→ **Aim**
Turn the lines below into a numbered list, leaving out any blank lines. Start at the line containing "The image size is (1280, 800)." and end at the line containing "Action: (552, 70)".

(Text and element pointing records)
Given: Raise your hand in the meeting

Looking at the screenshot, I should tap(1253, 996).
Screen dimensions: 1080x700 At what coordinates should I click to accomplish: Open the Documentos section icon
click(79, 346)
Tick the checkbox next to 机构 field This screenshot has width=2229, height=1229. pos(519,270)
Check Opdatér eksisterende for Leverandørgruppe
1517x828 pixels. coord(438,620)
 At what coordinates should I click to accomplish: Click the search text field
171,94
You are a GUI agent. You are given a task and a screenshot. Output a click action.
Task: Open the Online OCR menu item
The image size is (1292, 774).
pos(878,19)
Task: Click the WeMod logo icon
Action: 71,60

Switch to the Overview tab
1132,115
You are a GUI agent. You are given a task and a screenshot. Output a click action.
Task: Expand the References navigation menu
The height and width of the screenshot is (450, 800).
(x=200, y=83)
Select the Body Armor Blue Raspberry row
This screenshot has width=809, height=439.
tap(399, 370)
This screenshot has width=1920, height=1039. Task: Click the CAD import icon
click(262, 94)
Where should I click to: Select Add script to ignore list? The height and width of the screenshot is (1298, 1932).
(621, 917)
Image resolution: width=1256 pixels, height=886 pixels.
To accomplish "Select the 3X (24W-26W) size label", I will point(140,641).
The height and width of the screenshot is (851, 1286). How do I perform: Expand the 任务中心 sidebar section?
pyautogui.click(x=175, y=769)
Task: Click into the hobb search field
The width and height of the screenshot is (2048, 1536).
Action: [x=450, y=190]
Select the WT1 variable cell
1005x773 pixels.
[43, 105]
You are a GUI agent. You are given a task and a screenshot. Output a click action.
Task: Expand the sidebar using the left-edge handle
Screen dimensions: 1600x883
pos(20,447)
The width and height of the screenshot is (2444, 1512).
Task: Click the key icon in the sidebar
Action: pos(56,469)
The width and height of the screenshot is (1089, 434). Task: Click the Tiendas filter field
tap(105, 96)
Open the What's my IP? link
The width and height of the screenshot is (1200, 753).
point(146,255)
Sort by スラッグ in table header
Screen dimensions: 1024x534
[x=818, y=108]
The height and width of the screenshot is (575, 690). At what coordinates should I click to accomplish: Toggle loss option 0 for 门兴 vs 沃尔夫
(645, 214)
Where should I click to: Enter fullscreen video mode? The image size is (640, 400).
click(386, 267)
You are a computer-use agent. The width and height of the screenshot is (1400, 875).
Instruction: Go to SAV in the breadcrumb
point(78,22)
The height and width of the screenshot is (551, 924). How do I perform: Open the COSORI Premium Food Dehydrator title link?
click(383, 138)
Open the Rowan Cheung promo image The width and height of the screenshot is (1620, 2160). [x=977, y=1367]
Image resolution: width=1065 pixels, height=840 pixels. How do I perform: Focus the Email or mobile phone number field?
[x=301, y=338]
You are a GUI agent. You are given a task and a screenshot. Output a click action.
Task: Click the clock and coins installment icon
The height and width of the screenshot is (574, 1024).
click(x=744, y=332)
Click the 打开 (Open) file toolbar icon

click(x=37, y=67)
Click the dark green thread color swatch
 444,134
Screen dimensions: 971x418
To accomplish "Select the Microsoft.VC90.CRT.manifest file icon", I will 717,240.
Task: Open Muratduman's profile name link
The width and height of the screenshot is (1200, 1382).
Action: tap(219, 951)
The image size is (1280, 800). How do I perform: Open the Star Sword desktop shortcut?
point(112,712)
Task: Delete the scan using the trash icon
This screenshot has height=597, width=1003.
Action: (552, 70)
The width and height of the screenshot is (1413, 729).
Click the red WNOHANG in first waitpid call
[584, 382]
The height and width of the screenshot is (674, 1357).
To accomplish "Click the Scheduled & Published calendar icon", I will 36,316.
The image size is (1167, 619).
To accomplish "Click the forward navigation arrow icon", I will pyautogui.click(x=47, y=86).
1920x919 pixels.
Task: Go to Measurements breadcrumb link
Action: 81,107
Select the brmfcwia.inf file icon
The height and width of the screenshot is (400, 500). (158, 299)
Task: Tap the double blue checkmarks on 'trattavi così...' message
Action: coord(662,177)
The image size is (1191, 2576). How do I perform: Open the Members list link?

→ **Solution to the problem**
1. The image size is (1280, 800). How do I perform: Open the Star Sword desktop shortcut?
2. point(112,712)
3. Task: Delete the scan using the trash icon
4. This screenshot has height=597, width=1003.
5. Action: (552, 70)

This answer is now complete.